No puede apreciarse la falta de identificación del día del siniestro alegada por la Administración, ya que dicha imprecisión es de CASSA, no del interesado que en todo momento identificó que el siniestro se produjo la noche del 17 de julio.
A la vista del informe pericial aportado así como del informe de CASSA debe considerarse acreditado que la inundación se debió a que la red de alcantarillado del municipio se encontraba infradimensionada. El informe confirma que en el bloque de viviendas el diametro de la alcantarilla es de 160 mm exterior y que desemboca directamente en l pozo de registro donde se produce el levantamiento de la tapa cuando hay lluvias.

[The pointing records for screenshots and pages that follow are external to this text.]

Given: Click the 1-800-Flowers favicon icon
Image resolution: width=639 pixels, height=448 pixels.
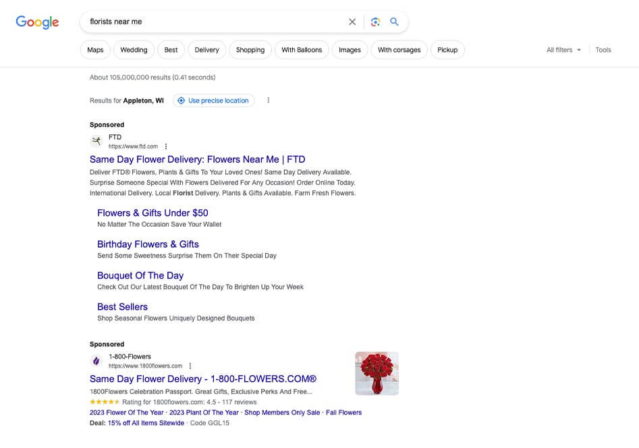Looking at the screenshot, I should (96, 361).
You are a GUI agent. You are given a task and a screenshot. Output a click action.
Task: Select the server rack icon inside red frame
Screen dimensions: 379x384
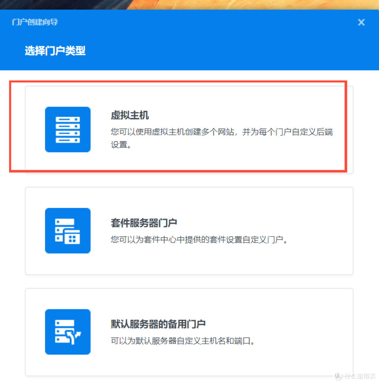click(68, 129)
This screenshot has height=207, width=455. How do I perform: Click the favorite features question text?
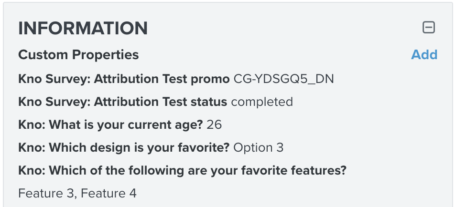pos(198,170)
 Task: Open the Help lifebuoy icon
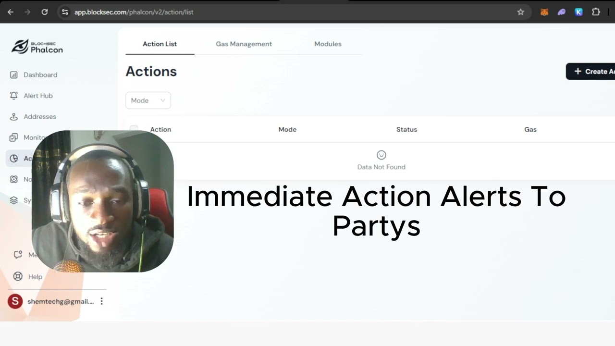pyautogui.click(x=18, y=276)
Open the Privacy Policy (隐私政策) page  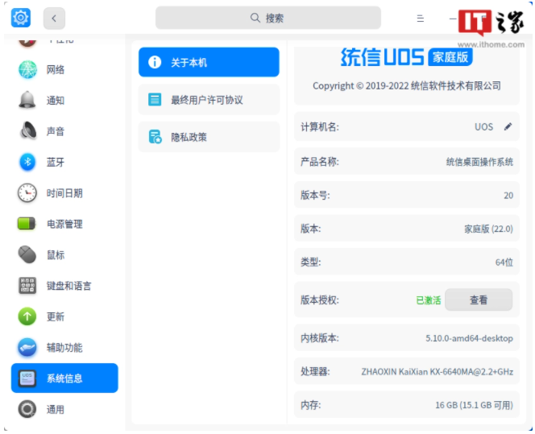[x=209, y=137]
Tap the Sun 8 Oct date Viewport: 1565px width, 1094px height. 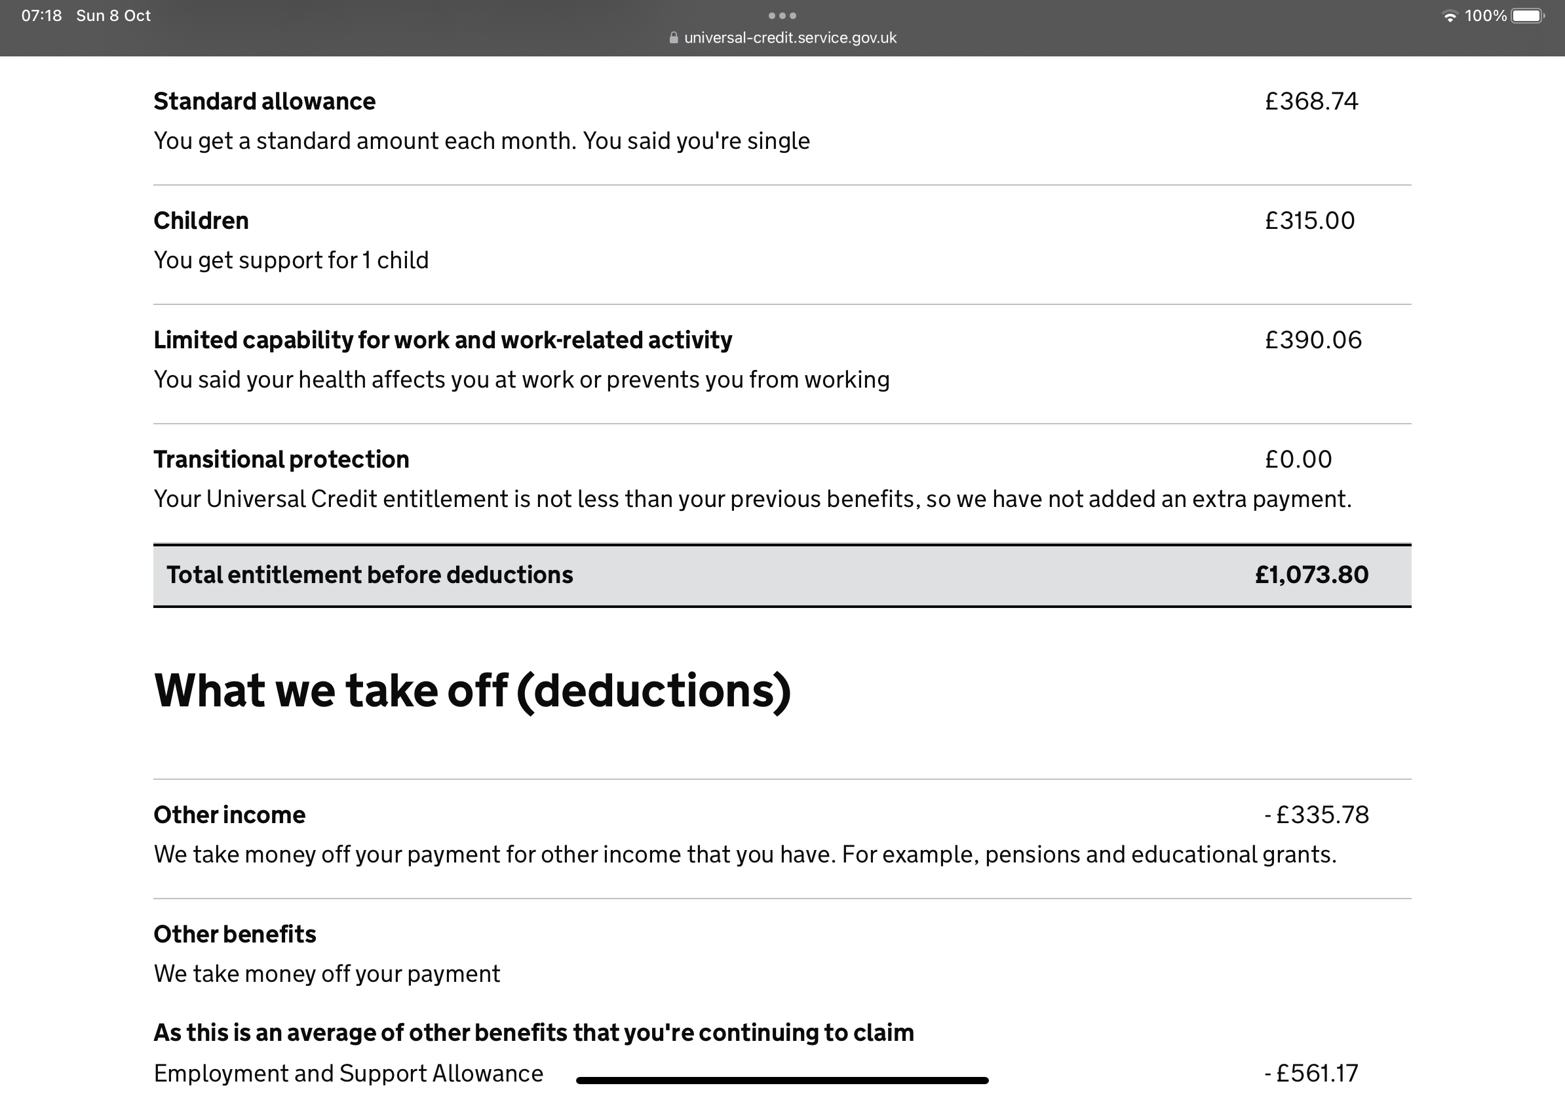[x=113, y=16]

Por lo que, el día 17 de julio de 22013, pese a no haber lluvias de gran importancia, el alcantarillado no pudo asumir las aguas pluviales, lo que ocasionó que se produjera un reflujo del agua de la red de alcantarillado municipal produciendo las inundaciones descritas en la vivienda del asegurado.
Por la Administración no se ha impugnado la cuantía a indemnizar.
Debe estimarse íntegramente la reclamación efectuada.
Fallo
En atención a lo expuesto, he decidido: ESTIMAR el recurso contencioso administrativo interpuesto por Allianz Compañía de Seguros y Reaseguros SA, contra la resolución desestimatoria por silencio administrativo de la reclamación formulada por el recurrente ante el Ayuntamiento de Plà de Penedès el 15 de julio de 2014. DEBO REVOCAR la resolución impugnada en el sentido que procede RECONOCER la responsabilidad del Ayuntamiento de El Plà de Penedès en la reclamación de autos. PROCEDE condenar al Ayuntamiento de El Plà de Penedès a abonar a Allianz Compañía de Seguros y Reaseguros SA la cantidad de OCHOCIENTOS TREINTA EUROS (830 euros). CON EXPRESA CONDENA EN COSTAS a la Administración demandada hasta el límite máximo, por todos los conceptos, de 300 euros.
Notificada y ejecutoriada que sea la resolución, comuníquese a la Administración demandada para su cumplimiento, con devolución del expediente administrativo.
La presente resolución es firme y contra la misma no cabe interponer recurso ordinario alguno.
Así, por esta mi sentencia, de la que se unirá certificación a la causa, quedando el original en el libro de resoluciones definitivas de este Juzgado, lo pronuncio, mando y firmo.